■ Description of the task ■
Count how many lines below contain the word "computer", then give that number alone.

Saved data entries
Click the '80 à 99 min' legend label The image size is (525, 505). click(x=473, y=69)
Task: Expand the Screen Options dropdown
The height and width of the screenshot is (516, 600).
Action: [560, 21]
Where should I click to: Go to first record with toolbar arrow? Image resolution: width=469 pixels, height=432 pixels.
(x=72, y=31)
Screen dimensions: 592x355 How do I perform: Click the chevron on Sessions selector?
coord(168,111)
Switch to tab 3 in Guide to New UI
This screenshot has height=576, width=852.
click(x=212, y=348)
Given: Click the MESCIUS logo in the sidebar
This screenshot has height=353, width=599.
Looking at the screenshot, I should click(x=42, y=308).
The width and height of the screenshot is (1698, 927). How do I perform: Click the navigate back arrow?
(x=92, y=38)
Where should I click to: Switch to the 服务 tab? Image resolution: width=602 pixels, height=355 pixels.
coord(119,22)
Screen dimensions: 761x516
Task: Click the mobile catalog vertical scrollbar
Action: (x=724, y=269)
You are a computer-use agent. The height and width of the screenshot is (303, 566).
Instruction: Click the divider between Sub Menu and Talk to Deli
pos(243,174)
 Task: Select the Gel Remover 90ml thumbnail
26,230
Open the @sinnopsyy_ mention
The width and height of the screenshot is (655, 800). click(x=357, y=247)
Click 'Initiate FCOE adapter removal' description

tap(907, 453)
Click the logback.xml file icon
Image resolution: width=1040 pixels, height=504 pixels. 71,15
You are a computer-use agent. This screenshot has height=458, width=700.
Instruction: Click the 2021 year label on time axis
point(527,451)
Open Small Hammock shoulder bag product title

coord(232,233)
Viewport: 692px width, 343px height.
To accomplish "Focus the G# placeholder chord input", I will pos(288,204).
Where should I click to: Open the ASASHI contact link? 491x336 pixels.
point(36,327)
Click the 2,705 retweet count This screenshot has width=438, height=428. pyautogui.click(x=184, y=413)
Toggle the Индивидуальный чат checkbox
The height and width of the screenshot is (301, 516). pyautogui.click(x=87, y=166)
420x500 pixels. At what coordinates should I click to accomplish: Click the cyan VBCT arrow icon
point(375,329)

■ Solution ■
2